◆ **GIVEN TASK**: Transcribe the passage about US Steel and the Hamilton steel mills word for word, from "In fact, while" up to and including "what a surprise.".

◆ **PASSAGE GIVEN**:
:::::
Local 1005 wants intervenor status to put before the court the admissions of price fixing and manipulating the Canadian steel market by closing down two Hamilton steel mills in 2009. The admissions are contained in an Ernst & Young document that US Steel has submitted to the court in its own defence. US Steel contends that it did not break its commitments made under the Investment Canada Act. In the document, Ernst & Young argue that the company’s price rigging and manipulation of the Canadian market provide a “net benefit” to Canada.

 

But the union wants the court to focus on the admissions of price fixing and manipulating the market, which are criminal acts no matter who benefitted, and should be dealt with by the court as such.

 

In fact, while the two Hamilton mills were being closed and hundreds laid off, US Steel was opening two new mills in the US where labour ‑ including unionized labour ‑ is cheaper and municipal taxes are often waived for new capital investment. In fact the beneficiary was US Steel: what a surprise.

 

The Investment Canada Act

 

The sale of the former Stelco to US Steel was widely protested by those concerned with Canadian sovereignty and independence. The transaction marked the closure of the last Canadian owned steel company, decimating any hope of a Canadian industrial strategy, and leaving workers at the mercy of powerful transnational corporations and their global institutions and governments.

 

Labour in particular was concerned that US Steel would close the Hamilton operation and move production and jobs to the US ‑ a concern that grew with the economic meltdown.

 

The Harper government responded with the Investment Canada Act, which it said protected Canada’s interests and guaranteed jobs and production levels for at least three years. Thin on details, the signed agreement between US Steel and the government was never made public.

 

But US Steel began laying off steelworkers and cutting back production shortly after the deal was signed, citing the global economic crisis as justification for flouting their legal obligations. The Harper government refused to act, and kept the terms of the deal secret to prevent others from taking action. Meanwhile US Steel (like others in the steel and mining sectors) has been pressing its unionized workforce to make deep wage and benefit concessions, and most significantly, to give up their defined benefit (DB) pension plans.

 

Busting unions and pension plans

 

The Hilton Works in Hamilton, with 900 hourly employees still working, and 9,000 pensioners dependent on the DB pension plan, was the last Local union to come to the bargaining table. Local 1005′s efforts to achieve a joint bargaining strategy with the Lake Erie Works fell through last year, when early bargaining resulted in a two-tier pension plan for the unionized workers and new hires at Nanticoke. The new hires will get a defined contribution pension ‑ essentially a savings plan that is fully exposed to market conditions like the crash of 2008. Within 20 years the DB pension will be an artifact, and the well‑paid, indexed pension plans won over a century of struggle will be gone.
:::::
◆ **DATASET RECORDS**:
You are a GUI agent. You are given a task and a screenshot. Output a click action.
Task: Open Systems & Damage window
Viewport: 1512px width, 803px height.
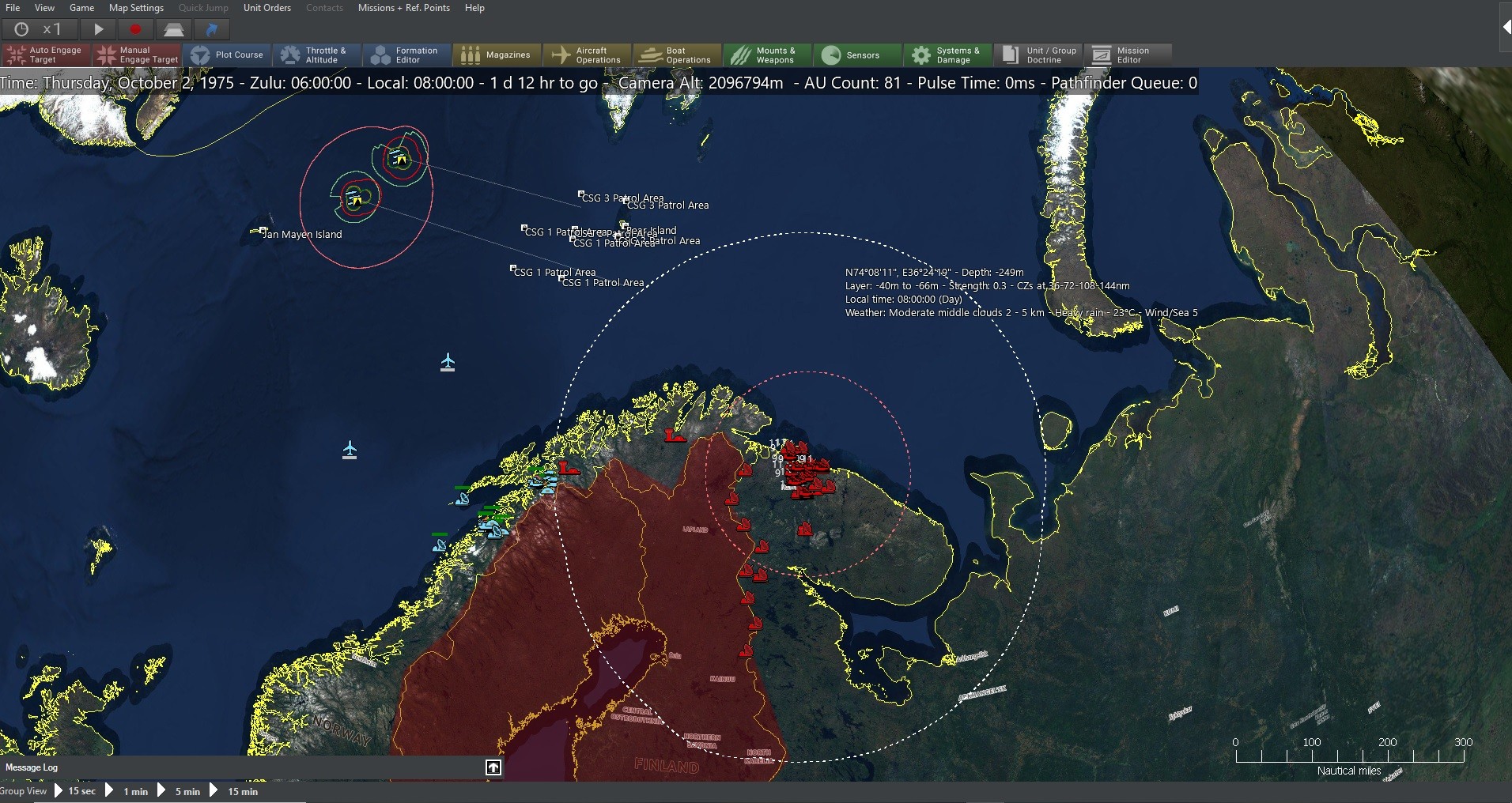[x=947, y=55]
:::::
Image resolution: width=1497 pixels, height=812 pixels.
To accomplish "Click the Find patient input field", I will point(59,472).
:::::
◆ **ANSWER TO THIS EXERCISE**:
In fact, while the two Hamilton mills were being closed and hundreds laid off, US Steel was opening two new mills in the US where labour ‑ including unionized labour ‑ is cheaper and municipal taxes are often waived for new capital investment. In fact the beneficiary was US Steel: what a surprise.